**ЗАДАНИЕ 1**. Перечислите все фамилии людей, упомянутых в тексте, без повторов.
**ЗАДАНИЕ 2**. Перепишите из текста без изменений фрагмент от «У меня сохранилась» до «весьма низкого качества.».

Через несколько дней мы у того же приемника слушали, как секретарь комсомола Семичасный на Ленинском стадионе громил того же Пастернака, допуская такие фразы: «Автора „Доктора Живаго“ я не могу сравнить со свиньей, потому что он — хуже. Свинья не гадит там, где она ест, а Пастернак сделал именно это!»
У меня сохранилась карикатура того времени под названием «Нобелевское лицо», помещенная в «Комсомольской правде» от 29 октября 1958 года. Рисунок изображает трех злонамеренных людей (один из них в поварском колпаке), варящих какой-то зловредный суп. Анонимная рука подливает в кастрюлю жидкость из сосуда, имеющего форму книги с надписью «Доктор Живаго». Другая анонимная рука держит чек на Нобелевскую премию. Под карикатурой стихи Михалкова весьма низкого качества.

**ИСХОДНЫЙ ПЕРЕЧЕНЬ**.
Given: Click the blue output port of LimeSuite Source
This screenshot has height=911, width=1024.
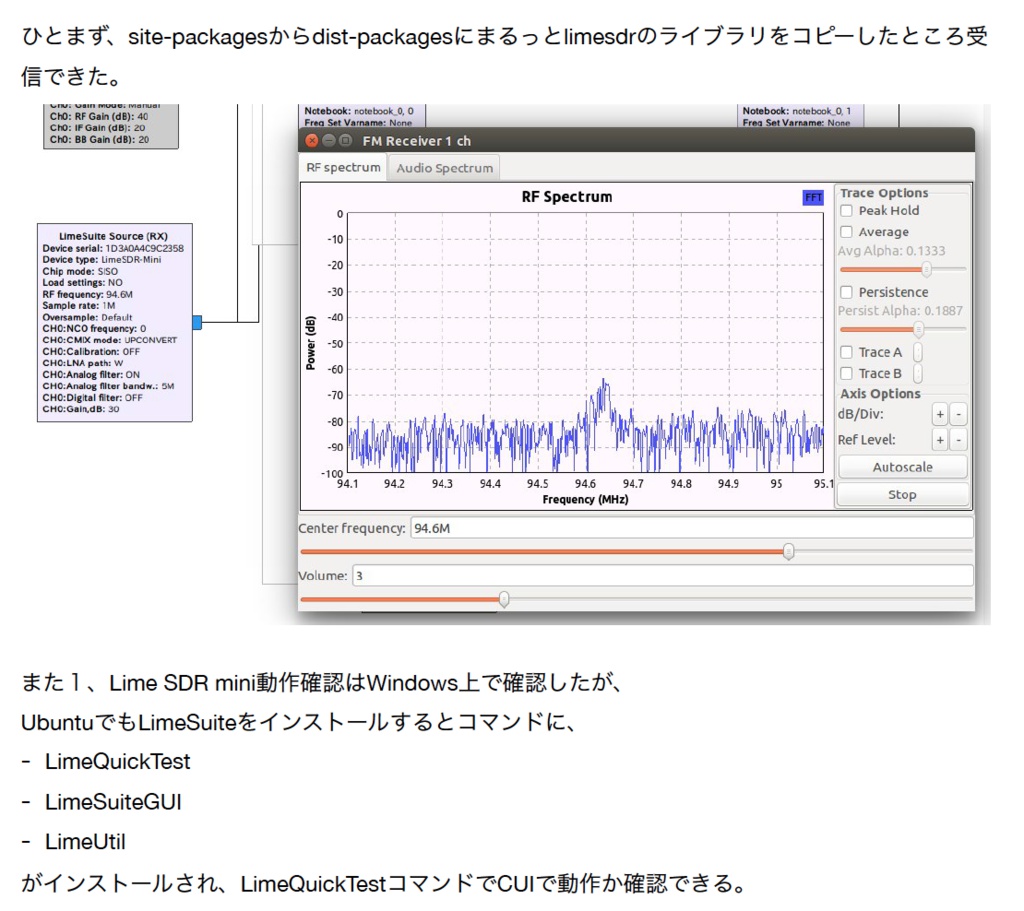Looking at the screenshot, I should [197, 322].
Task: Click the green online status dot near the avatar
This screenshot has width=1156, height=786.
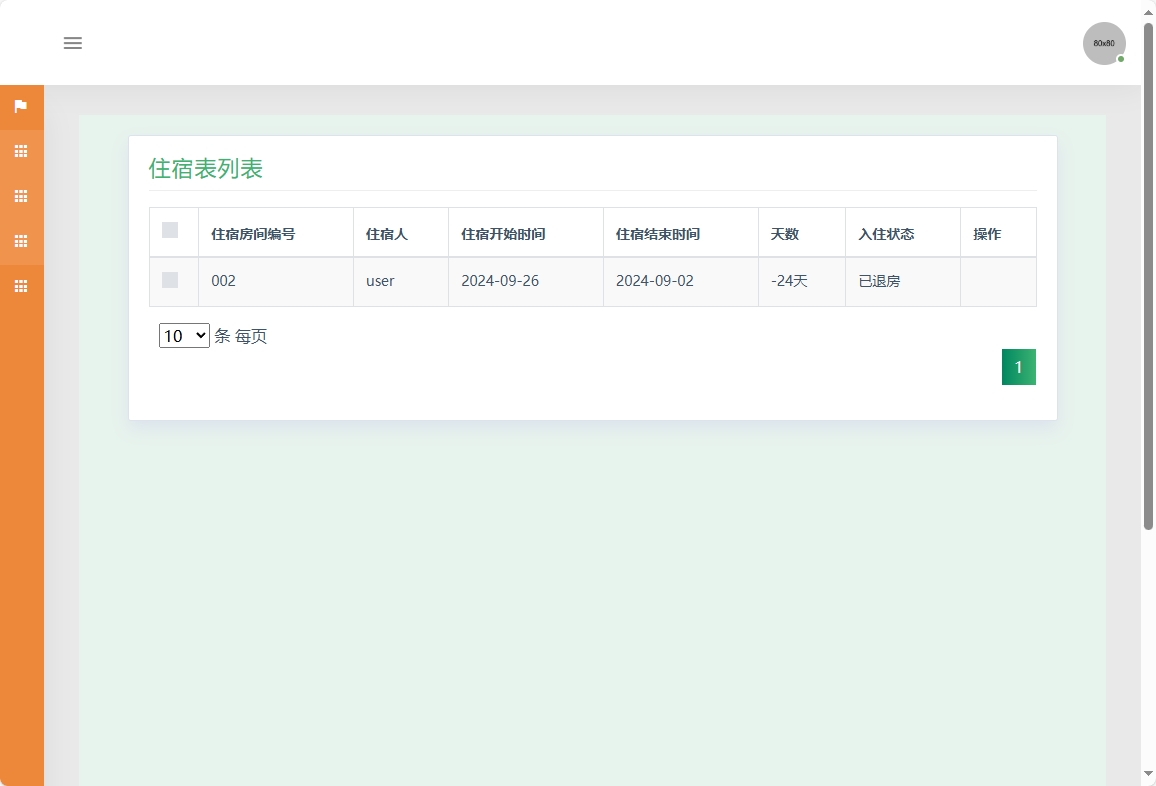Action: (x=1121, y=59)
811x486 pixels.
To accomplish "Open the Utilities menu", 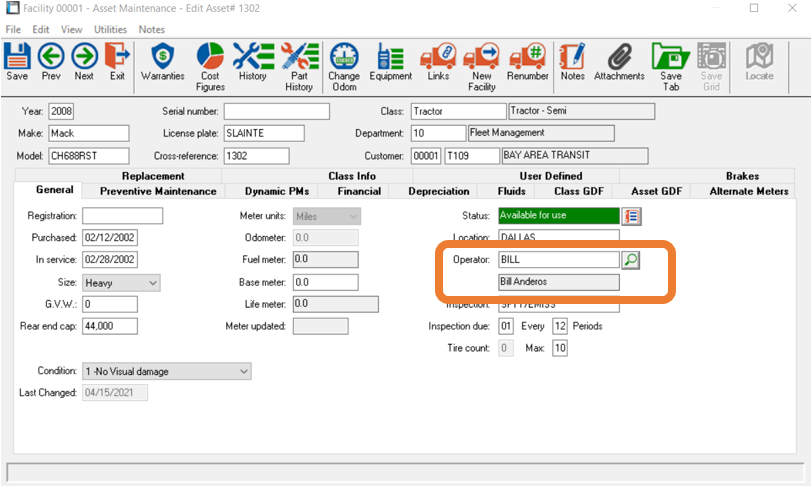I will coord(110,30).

**ОЖИДАЕМЫЙ ОТВЕТ 1**. Семичасный, Пастернак, Михалков

**ОЖИДАЕМЫЙ ОТВЕТ 2**.
У меня сохранилась карикатура того времени под названием «Нобелевское лицо», помещенная в «Комсомольской правде» от 29 октября 1958 года. Рисунок изображает трех злонамеренных людей (один из них в поварском колпаке), варящих какой-то зловредный суп. Анонимная рука подливает в кастрюлю жидкость из сосуда, имеющего форму книги с надписью «Доктор Живаго». Другая анонимная рука держит чек на Нобелевскую премию. Под карикатурой стихи Михалкова весьма низкого качества.